The stock market recovery that began in China last week after a slew of government steps to halt a crash ran abruptly out of steam on Wednesday, with markets dropping sharply in afternoon trade despite surprisingly positive economic data.
The CSI300 index .CSI300 fell 4.5 percent to 3,926.54 points at 6:15 GMT, set for its biggest daily fall since July 8, when it closed down nearly 7 percent, while the Shanghai Composite Index lost 4.1 percent to 3,764.18 points.
The worsening sentiment caused index futures to go negative across the board. CSI300 stock index futures for July fell 5.1 percent, to 3,796.8, 129.74 points below the underlying index, while the small cap CSI500 index saw many contracts near their maximum 10 percent daily downside limit.
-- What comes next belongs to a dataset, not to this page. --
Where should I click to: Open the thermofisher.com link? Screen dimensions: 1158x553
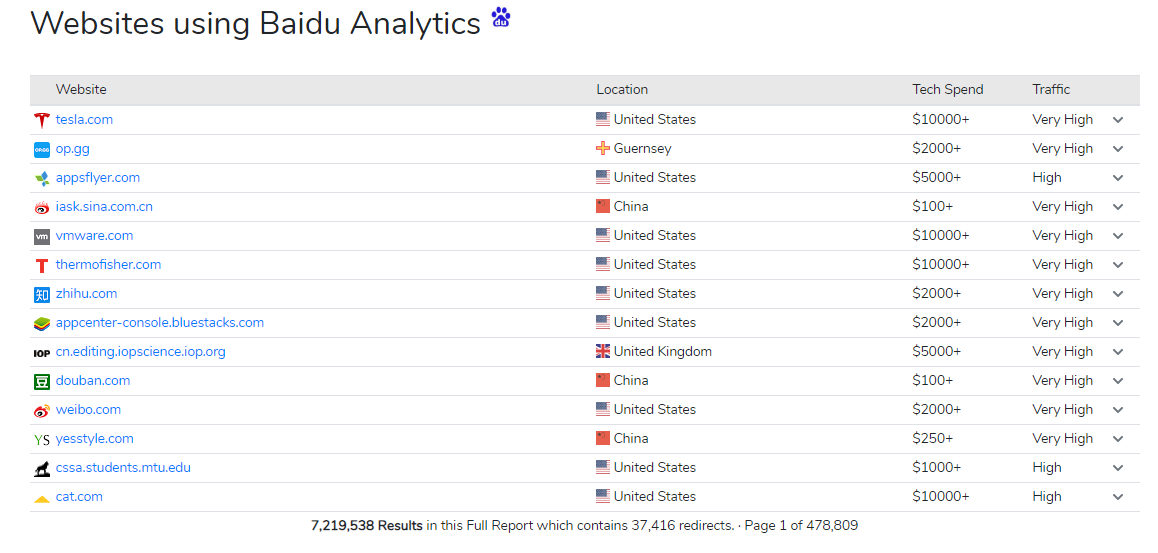click(x=108, y=265)
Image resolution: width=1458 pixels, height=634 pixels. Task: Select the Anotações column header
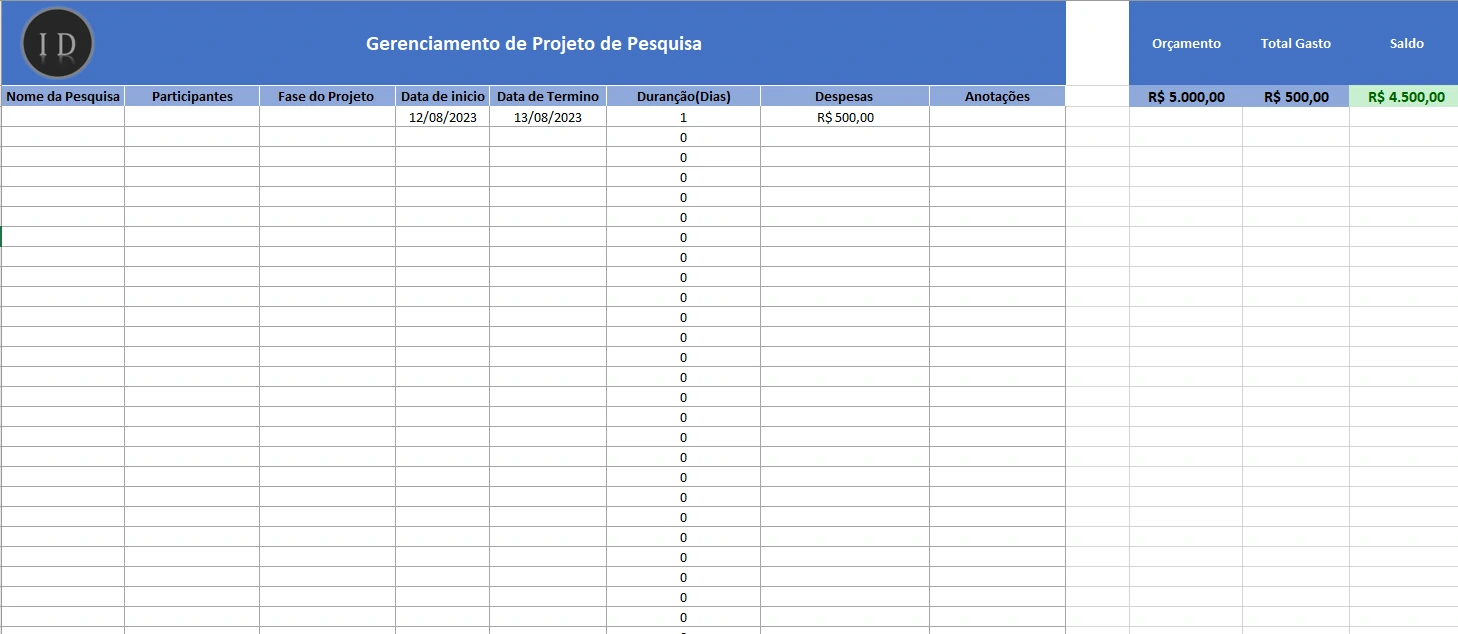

“Sentiment is still weak,” said Du Changchun, analyst at Northeast Securities in Shanghai, noting that he believed most investors were selling to cash in on a brief, if sharp, rally that pushed up indexes over 10 percent last week.
“Non-market based rescue measures are having difficulty getting markets back on the right track in the near term.”
Du was referring to steps Beijing has taken to halt a sharp collapse in main indexes, which have included requiring brokerages to buy up shares, cracking down on derivatives markets, including what traders say are deliberate attempts to force those with short positions to take losses, and freezing IPOs to avoid more drains on liquidity.
Standing behind these measures is the central bank, which is providing liquidity to stabilize the market.
The slide highlights the difficulty Beijing faces in restoring confidence in the stock market without signaling to investors that it is guaranteeing a zero-risk free-for-all, which would simply reinflate a rally that even regulators said had become too frothy.
The renewed volatility is particularly worrisome because it comes so soon after markets appeared to have stabilized. When indexes began collapsing in mid-June, repeated efforts by Beijing to stave off a panic, including a surprise double-barrelled policy rate cut, failed, raising doubts over how much influence the government actually has over the stock markets.
Unlike most developed markets, Chinese exchange trading is dominated by retail investors, who are estimated to conduct over 80 percent of transactions in China’s stock markets, which currently boast a net market cap of around $8.6 trillion – near the country’s annual GDP in 2014.
While they watch the government carefully for signs of policy change, they have historically been resistant to government blandishments to support the stock market.
If markets continue collapsing, it also poses additional political risk to the government, given that state media and local officials have campaigned heavily to get more retail investors to buy shares as a patriotic duty to “defend the stock market.”